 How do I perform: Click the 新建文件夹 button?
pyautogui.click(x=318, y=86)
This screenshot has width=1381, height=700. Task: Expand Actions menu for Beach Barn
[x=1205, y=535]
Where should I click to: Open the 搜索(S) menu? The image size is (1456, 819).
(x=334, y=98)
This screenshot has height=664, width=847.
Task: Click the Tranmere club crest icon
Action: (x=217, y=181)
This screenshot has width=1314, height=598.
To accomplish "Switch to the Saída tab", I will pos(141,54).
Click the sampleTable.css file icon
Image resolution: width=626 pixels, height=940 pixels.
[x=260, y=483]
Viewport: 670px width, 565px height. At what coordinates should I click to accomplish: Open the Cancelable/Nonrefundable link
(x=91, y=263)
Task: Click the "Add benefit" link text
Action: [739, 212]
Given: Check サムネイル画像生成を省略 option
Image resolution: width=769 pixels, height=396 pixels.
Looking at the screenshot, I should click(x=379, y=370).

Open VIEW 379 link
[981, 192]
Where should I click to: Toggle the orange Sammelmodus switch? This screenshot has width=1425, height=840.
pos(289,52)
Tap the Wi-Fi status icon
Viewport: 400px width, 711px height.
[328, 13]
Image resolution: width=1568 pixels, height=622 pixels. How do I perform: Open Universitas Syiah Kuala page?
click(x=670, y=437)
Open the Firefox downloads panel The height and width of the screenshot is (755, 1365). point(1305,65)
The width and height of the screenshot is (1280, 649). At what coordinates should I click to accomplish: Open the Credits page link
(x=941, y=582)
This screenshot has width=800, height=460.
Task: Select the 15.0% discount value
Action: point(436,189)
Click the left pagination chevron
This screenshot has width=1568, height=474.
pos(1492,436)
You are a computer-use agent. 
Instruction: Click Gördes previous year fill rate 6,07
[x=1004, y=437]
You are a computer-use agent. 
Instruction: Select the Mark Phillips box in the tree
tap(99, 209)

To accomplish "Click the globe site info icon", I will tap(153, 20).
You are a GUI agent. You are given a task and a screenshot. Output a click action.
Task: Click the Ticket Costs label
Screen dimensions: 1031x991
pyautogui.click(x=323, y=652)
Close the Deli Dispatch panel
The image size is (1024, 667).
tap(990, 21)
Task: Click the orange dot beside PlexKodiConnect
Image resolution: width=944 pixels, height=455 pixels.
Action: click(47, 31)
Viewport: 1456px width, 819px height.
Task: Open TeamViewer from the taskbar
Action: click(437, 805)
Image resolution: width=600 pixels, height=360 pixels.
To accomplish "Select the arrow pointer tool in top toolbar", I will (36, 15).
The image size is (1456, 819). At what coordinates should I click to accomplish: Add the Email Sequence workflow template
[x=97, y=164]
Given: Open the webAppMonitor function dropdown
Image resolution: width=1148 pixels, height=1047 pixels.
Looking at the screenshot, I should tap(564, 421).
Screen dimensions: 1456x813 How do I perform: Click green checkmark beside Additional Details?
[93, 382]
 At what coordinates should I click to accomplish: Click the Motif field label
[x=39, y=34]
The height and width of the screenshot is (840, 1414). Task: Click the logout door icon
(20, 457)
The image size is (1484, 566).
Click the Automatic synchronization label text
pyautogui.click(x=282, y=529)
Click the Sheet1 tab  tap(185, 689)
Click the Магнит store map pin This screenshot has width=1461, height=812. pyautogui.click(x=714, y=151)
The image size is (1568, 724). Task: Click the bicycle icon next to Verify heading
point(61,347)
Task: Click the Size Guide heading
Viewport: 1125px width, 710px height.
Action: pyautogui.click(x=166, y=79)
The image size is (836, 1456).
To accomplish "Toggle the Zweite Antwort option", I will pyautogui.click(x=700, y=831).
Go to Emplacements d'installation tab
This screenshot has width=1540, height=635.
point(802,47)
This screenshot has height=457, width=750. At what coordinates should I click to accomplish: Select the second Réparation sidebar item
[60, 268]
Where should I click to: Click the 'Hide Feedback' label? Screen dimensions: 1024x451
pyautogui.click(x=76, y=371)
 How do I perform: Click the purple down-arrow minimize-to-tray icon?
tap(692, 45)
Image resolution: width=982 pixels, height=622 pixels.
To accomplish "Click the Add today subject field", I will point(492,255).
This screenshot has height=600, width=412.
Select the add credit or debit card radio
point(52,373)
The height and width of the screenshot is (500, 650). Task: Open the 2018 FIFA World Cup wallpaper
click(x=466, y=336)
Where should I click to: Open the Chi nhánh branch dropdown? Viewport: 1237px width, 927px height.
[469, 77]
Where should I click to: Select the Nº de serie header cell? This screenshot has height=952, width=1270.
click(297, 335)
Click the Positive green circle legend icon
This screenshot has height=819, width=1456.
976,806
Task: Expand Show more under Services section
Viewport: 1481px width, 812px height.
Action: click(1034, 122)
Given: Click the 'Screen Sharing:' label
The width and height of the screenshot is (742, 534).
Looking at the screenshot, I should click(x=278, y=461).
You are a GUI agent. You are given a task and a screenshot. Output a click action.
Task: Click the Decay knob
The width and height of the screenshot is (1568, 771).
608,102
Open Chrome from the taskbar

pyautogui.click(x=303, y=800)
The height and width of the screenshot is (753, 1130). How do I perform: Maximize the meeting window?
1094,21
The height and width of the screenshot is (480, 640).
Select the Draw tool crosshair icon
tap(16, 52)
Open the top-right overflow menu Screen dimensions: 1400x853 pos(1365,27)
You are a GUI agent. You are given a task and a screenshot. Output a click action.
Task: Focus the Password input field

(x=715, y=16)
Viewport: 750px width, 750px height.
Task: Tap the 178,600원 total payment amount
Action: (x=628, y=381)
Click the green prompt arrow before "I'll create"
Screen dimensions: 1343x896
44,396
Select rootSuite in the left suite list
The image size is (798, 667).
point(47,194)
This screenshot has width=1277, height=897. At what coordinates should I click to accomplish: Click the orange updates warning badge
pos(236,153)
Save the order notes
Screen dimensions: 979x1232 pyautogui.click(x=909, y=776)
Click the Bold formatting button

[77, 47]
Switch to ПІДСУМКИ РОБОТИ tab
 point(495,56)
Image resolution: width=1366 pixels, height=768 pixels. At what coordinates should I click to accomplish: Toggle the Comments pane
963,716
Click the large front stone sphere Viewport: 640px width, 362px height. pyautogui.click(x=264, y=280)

PROBLEM DETAILS
Copy out all of the items above again, swapping every "Image resolution" for "Display size" and keeping everything else the same.

REPLY TO THE TASK
 How do I perform: Click the 新建文件夹 button?
pyautogui.click(x=318, y=86)
This screenshot has width=1381, height=700. Task: Expand Actions menu for Beach Barn
[x=1205, y=535]
Where should I click to: Open the 搜索(S) menu? The image size is (1456, 819).
(x=334, y=98)
This screenshot has height=664, width=847.
Task: Click the Tranmere club crest icon
Action: (x=217, y=181)
This screenshot has width=1314, height=598.
To accomplish "Switch to the Saída tab", I will pos(141,54).
Click the sampleTable.css file icon
Display size: width=626 pixels, height=940 pixels.
[x=260, y=483]
Viewport: 670px width, 565px height. At what coordinates should I click to accomplish: Open the Cancelable/Nonrefundable link
(x=91, y=263)
Task: Click the "Add benefit" link text
Action: [739, 212]
Given: Check サムネイル画像生成を省略 option
Display size: width=769 pixels, height=396 pixels.
Looking at the screenshot, I should click(x=379, y=370).

Open VIEW 379 link
[981, 192]
Where should I click to: Toggle the orange Sammelmodus switch? This screenshot has width=1425, height=840.
pos(289,52)
Tap the Wi-Fi status icon
Viewport: 400px width, 711px height.
[328, 13]
Display size: width=1568 pixels, height=622 pixels. How do I perform: Open Universitas Syiah Kuala page?
click(x=670, y=437)
Open the Firefox downloads panel The height and width of the screenshot is (755, 1365). point(1305,65)
The width and height of the screenshot is (1280, 649). At what coordinates should I click to accomplish: Open the Credits page link
(x=941, y=582)
This screenshot has width=800, height=460.
Task: Select the 15.0% discount value
Action: point(436,189)
Click the left pagination chevron
This screenshot has width=1568, height=474.
pos(1492,436)
You are a computer-use agent. 
Instruction: Click Gördes previous year fill rate 6,07
[x=1004, y=437]
You are a computer-use agent. 
Instruction: Select the Mark Phillips box in the tree
tap(99, 209)

To accomplish "Click the globe site info icon", I will tap(153, 20).
You are a GUI agent. You are given a task and a screenshot. Output a click action.
Task: Click the Ticket Costs label
Screen dimensions: 1031x991
pyautogui.click(x=323, y=652)
Close the Deli Dispatch panel
The image size is (1024, 667).
tap(990, 21)
Task: Click the orange dot beside PlexKodiConnect
Display size: width=944 pixels, height=455 pixels.
Action: click(47, 31)
Viewport: 1456px width, 819px height.
Task: Open TeamViewer from the taskbar
Action: click(437, 805)
Display size: width=600 pixels, height=360 pixels.
To accomplish "Select the arrow pointer tool in top toolbar", I will (36, 15).
The image size is (1456, 819). At what coordinates should I click to accomplish: Add the Email Sequence workflow template
[x=97, y=164]
Given: Open the webAppMonitor function dropdown
Display size: width=1148 pixels, height=1047 pixels.
Looking at the screenshot, I should tap(564, 421).
Screen dimensions: 1456x813 How do I perform: Click green checkmark beside Additional Details?
[93, 382]
 At what coordinates should I click to accomplish: Click the Motif field label
[x=39, y=34]
The height and width of the screenshot is (840, 1414). Task: Click the logout door icon
(20, 457)
The image size is (1484, 566).
Click the Automatic synchronization label text
pyautogui.click(x=282, y=529)
Click the Sheet1 tab  tap(185, 689)
Click the Магнит store map pin This screenshot has width=1461, height=812. pyautogui.click(x=714, y=151)
The image size is (1568, 724). Task: Click the bicycle icon next to Verify heading
point(61,347)
Task: Click the Size Guide heading
Viewport: 1125px width, 710px height.
Action: pyautogui.click(x=166, y=79)
The image size is (836, 1456).
To accomplish "Toggle the Zweite Antwort option", I will pyautogui.click(x=700, y=831).
Go to Emplacements d'installation tab
This screenshot has width=1540, height=635.
point(802,47)
This screenshot has height=457, width=750. At what coordinates should I click to accomplish: Select the second Réparation sidebar item
[60, 268]
Where should I click to: Click the 'Hide Feedback' label? Screen dimensions: 1024x451
pyautogui.click(x=76, y=371)
 How do I perform: Click the purple down-arrow minimize-to-tray icon?
tap(692, 45)
Display size: width=982 pixels, height=622 pixels.
To accomplish "Click the Add today subject field", I will point(492,255).
This screenshot has height=600, width=412.
Select the add credit or debit card radio
point(52,373)
The height and width of the screenshot is (500, 650). Task: Open the 2018 FIFA World Cup wallpaper
click(x=466, y=336)
Where should I click to: Open the Chi nhánh branch dropdown? Viewport: 1237px width, 927px height.
[469, 77]
Where should I click to: Select the Nº de serie header cell? This screenshot has height=952, width=1270.
click(297, 335)
Click the Positive green circle legend icon
This screenshot has height=819, width=1456.
976,806
Task: Expand Show more under Services section
Viewport: 1481px width, 812px height.
Action: click(1034, 122)
Given: Click the 'Screen Sharing:' label
The width and height of the screenshot is (742, 534).
Looking at the screenshot, I should click(x=278, y=461).
You are a GUI agent. You are given a task and a screenshot. Output a click action.
Task: Click the Decay knob
The width and height of the screenshot is (1568, 771).
608,102
Open Chrome from the taskbar

pyautogui.click(x=303, y=800)
The height and width of the screenshot is (753, 1130). How do I perform: Maximize the meeting window?
1094,21
The height and width of the screenshot is (480, 640).
Select the Draw tool crosshair icon
tap(16, 52)
Open the top-right overflow menu Screen dimensions: 1400x853 pos(1365,27)
You are a GUI agent. You are given a task and a screenshot. Output a click action.
Task: Focus the Password input field

(x=715, y=16)
Viewport: 750px width, 750px height.
Task: Tap the 178,600원 total payment amount
Action: (x=628, y=381)
Click the green prompt arrow before "I'll create"
Screen dimensions: 1343x896
44,396
Select rootSuite in the left suite list
The image size is (798, 667).
point(47,194)
This screenshot has width=1277, height=897. At what coordinates should I click to accomplish: Click the orange updates warning badge
pos(236,153)
Save the order notes
Screen dimensions: 979x1232 pyautogui.click(x=909, y=776)
Click the Bold formatting button

[77, 47]
Switch to ПІДСУМКИ РОБОТИ tab
 point(495,56)
Display size: width=1366 pixels, height=768 pixels. At what coordinates should I click to accomplish: Toggle the Comments pane
963,716
Click the large front stone sphere Viewport: 640px width, 362px height. pyautogui.click(x=264, y=280)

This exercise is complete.